A lesson in garbage management, from one civic body to another………..MANOJ MORE
Pune Municipal Commissioner Mahesh Zagade has called for generation of energy from garbage to resolve the long-pending dumping row; the Pimpri-Chinchwad Municipal Corporation (PCMC) has embarked on a project on these lines. It hopes to start producing electricity from garbage in six months and supply it to Maharashtra State Electricity Distribution Centre Ltd (MSEDCL).
The PCMC garbage depot is in Moshi, well within the corporation limits, unlike that of the Pune Municipal Corporation (PMC), whose depot is outside its jurisdiction at Urali Devachi and Phursungi. Around 500 tonnes of garbage is dumped at the Moshi depot daily. The authorities claim the garbage is being disposed scientifically, leaving little room for complaint.
Our garbage disposal is done in a scientific manner at the Moshi depot and causes little pollution, municipal commissioner Ashish Sharma said on Wednesday. Currently, we are involved in two processes, vermicomposting for vegetable waste and mechanical composting for bio-degradable waste. Whatever is not going into these will go into a sanitary landfill that will be set up in 10 days, Sharma said.
Vermicomposting was the first project the PCMC undertook at the garbage depot. It has also initiated another project to produce electricity from garbage. We are already converting vegetable, hotel and green waste into vermicompost. The plant treats nearly 30 tonnes of vegetable waste and 50 tonnes of hotel waste, said PCMC health officer K Nagkumar.
The mixed waste, the health officer said, is being processed in a mechanical composting system. Aerobic composting is one part, which caters to the civic gardens. The combustible waste is being processed to make RDF (refuse-derived fuel) cakes, he said.
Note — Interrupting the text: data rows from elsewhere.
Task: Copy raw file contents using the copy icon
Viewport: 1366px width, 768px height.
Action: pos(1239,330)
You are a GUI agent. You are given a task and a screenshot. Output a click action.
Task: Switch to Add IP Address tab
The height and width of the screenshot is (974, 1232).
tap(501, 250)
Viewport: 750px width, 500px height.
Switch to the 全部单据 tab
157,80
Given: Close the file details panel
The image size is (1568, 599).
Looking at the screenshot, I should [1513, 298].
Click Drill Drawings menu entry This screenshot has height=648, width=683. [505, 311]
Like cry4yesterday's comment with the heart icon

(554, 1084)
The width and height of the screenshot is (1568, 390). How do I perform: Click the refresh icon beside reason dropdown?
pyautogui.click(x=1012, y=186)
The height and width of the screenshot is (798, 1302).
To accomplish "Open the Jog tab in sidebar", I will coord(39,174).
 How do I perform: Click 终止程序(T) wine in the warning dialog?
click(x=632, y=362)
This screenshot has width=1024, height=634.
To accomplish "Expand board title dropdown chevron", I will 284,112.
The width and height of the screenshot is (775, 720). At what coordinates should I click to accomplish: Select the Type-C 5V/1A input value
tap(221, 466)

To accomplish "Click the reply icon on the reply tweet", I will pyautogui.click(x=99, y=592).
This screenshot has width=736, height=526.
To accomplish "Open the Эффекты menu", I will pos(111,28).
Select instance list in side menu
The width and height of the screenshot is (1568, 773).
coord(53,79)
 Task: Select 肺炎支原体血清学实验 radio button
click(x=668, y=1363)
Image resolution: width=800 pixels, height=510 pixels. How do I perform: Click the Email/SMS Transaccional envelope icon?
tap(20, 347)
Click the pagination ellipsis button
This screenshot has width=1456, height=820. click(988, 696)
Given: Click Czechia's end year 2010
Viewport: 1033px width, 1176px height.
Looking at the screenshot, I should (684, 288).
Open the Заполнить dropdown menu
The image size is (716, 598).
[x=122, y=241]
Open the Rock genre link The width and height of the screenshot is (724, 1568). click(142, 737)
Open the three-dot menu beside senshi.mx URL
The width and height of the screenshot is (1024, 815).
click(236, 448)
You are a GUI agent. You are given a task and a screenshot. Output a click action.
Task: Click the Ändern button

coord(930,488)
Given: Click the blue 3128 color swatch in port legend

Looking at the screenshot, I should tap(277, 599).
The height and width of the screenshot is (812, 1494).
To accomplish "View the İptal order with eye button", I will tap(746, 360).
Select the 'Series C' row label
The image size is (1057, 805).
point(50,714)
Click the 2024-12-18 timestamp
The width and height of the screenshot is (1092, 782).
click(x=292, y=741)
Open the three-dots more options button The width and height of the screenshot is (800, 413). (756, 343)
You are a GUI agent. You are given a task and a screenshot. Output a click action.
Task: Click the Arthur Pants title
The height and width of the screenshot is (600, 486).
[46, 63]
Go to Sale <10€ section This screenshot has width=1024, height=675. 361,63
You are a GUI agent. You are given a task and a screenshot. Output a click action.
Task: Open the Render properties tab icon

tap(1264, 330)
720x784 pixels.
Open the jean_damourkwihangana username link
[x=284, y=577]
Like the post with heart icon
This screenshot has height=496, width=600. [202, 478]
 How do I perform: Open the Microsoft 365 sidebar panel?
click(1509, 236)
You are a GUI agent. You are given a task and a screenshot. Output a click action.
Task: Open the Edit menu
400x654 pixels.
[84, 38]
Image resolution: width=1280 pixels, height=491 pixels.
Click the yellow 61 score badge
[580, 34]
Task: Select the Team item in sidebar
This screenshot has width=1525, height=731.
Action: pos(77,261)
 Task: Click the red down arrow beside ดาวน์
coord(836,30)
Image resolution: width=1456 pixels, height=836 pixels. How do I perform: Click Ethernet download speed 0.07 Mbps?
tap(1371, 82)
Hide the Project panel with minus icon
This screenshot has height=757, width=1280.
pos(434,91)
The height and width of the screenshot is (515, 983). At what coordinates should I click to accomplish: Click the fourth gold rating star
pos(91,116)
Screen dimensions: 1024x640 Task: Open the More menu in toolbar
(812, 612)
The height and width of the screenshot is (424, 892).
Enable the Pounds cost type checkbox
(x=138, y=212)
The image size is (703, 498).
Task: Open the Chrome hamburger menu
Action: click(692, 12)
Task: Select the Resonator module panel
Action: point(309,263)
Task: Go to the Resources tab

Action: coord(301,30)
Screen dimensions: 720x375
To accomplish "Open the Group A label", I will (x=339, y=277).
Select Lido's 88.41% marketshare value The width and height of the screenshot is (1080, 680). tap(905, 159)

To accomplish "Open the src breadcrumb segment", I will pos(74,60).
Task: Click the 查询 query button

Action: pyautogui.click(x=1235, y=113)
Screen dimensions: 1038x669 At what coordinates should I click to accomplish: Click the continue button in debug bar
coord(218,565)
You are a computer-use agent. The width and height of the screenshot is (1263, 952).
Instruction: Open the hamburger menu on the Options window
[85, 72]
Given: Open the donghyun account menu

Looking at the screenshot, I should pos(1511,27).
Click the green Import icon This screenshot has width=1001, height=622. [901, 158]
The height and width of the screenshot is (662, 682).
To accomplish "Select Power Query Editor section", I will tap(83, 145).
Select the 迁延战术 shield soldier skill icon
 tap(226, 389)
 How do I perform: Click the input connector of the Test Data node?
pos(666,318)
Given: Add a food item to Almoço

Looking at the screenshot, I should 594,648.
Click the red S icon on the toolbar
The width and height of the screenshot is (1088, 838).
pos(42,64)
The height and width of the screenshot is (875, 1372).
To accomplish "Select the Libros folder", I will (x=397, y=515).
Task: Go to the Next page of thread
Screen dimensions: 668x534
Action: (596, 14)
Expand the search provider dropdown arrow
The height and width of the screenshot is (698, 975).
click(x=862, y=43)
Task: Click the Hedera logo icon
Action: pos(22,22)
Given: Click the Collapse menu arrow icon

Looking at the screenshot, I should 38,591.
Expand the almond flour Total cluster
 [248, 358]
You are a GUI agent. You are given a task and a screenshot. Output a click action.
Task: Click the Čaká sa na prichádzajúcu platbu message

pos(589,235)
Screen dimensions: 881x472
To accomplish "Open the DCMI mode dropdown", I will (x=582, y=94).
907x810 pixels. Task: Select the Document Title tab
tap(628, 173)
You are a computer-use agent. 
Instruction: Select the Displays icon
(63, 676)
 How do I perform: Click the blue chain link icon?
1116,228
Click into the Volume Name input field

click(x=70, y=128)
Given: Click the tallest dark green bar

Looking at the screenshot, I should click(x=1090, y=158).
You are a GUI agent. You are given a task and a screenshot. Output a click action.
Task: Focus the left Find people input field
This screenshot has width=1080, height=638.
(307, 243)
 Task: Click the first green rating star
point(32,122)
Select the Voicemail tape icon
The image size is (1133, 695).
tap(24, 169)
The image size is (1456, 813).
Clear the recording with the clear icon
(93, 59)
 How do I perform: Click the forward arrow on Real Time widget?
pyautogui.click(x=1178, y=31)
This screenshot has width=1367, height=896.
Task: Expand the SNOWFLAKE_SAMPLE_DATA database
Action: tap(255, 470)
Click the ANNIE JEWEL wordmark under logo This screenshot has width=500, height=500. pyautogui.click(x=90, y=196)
These RDF cakes will soon help in generation of electricity. It will take six months. The machinery is being installed and trials will have to be conducted, he said.
Nagkumar said the energy produced will be stored in grids and sold to the MSEDCL after signing an agreement with them. The carbon credit for this project will be shared by the PCMC and contractors. We will not be paying a single paisa. We will give land and garbage to the contractor. The contractor will set up the machinery costing around Rs 30 crore, he said.
The PCMC has planned another garbage depot at Punawale. There had been protests against the plan, but the PCMC hopes to convince the protesters. We had problems in Moshi when the PMC garbage was being dumped, otherwise the residents had been cooperative. We hope the residents of Punawale will also respond positively as we have a scientific way of disposing garbage, Nagkumar said.